The current investigation was undertaken to explore further the interactions between ethanol and the phencyclidine analog dizocilpine maleate (MK-801) on behaviors in male and female rats. It was previously found that ethanol dependence conferred cross-tolerance to the behaviorally activating effects of dizocilpine. The current set of studies was designed to assay the interactions between dizocilpine and ethanol in ethanol-naive animals by measuring open field behaviors. I also tested interactions between dizocilpine and rimcazole, a sigma receptor antagonist. In agreement with previous reports, I found significant effects of dizocilpine on several open field behaviors. In general, female rats displayed a lower level of hyperlocomotion and higher level of stereotypies than did male rats. Co-administration of ethanol delayed time to peak hyperlocomotion in male rats. It reduced locomotion in female rats compared with findings for administration of dizocilpine alone. Co-administration of ethanol with dizocilpine increased stereotypies in both sexes. Administration of ethanol increased locomotion to a greater degree in female than in male rats. In contrast, co-administration of rimcazole with dizocilpine had little effect on hyperlocomotion in male rats while increasing levels in female rats. Rimcazole increased dizocilpine-induced stereotypies to a greater extent in male than in female rats. Results of receptor-binding studies revealed small differences for cerebral cortical sigma receptors between male and female rats. Dizocilpine was unable to compete for sigma receptor-binding sites.

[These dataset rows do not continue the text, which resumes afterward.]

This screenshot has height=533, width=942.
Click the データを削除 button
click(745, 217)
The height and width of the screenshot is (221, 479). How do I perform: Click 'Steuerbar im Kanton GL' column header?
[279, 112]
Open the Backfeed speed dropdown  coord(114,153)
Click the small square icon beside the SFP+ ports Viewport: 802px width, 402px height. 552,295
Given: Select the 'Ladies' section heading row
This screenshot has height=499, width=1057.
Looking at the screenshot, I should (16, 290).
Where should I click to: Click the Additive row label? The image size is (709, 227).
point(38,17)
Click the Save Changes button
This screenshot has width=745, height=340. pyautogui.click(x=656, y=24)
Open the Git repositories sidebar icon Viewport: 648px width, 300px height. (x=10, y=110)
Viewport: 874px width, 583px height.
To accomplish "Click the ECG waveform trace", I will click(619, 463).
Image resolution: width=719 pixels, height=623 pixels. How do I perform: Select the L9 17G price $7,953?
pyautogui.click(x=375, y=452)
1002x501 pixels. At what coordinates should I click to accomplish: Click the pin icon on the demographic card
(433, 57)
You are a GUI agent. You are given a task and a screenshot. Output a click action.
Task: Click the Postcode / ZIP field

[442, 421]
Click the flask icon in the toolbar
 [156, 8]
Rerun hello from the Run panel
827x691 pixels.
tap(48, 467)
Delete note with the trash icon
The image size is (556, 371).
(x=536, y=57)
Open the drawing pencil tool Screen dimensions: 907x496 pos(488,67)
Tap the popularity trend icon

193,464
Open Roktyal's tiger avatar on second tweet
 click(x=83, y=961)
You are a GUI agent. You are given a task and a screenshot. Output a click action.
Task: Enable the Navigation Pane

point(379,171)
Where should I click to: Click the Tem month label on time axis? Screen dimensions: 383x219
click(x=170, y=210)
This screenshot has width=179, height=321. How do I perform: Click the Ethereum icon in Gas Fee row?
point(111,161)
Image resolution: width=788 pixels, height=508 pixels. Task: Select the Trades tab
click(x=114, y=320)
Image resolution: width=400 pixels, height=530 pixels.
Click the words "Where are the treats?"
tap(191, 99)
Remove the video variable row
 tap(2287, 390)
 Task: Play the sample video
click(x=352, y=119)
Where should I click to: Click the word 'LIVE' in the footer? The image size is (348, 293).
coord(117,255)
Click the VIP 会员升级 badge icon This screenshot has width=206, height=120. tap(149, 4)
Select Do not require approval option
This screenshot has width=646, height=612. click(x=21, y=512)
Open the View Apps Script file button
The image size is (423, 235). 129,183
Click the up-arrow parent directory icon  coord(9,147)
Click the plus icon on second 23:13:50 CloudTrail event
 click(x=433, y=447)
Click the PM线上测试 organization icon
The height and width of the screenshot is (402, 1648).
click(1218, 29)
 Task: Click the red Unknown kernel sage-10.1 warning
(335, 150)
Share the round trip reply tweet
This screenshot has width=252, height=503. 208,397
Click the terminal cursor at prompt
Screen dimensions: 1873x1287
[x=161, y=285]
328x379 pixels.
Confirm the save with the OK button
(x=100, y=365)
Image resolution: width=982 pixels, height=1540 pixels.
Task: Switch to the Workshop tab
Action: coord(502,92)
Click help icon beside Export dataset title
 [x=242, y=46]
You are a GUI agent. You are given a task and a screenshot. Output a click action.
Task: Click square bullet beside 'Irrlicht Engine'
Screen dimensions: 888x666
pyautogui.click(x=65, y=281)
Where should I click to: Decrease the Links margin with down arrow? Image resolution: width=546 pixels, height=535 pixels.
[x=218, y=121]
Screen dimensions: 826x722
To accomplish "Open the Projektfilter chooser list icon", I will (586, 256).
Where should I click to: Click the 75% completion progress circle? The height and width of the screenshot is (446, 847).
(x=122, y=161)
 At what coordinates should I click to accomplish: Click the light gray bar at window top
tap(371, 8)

This is in contrast to phencyclidine, which acts at both N-methyl-D-aspartate (NMDA) and sigma receptors. These findings extend previous evidence of interactions between ethanol and dizocilpine, but highlight that responses vary by measure, sex, and length of ethanol exposure. In addition, findings from the current study uncovered sex-selective interactions between dizocilpine and a sigma receptor ligand, providing further evidence for complex actions and interactions of this noncompetitive NMDA receptor antagonist with multiple sites in brain.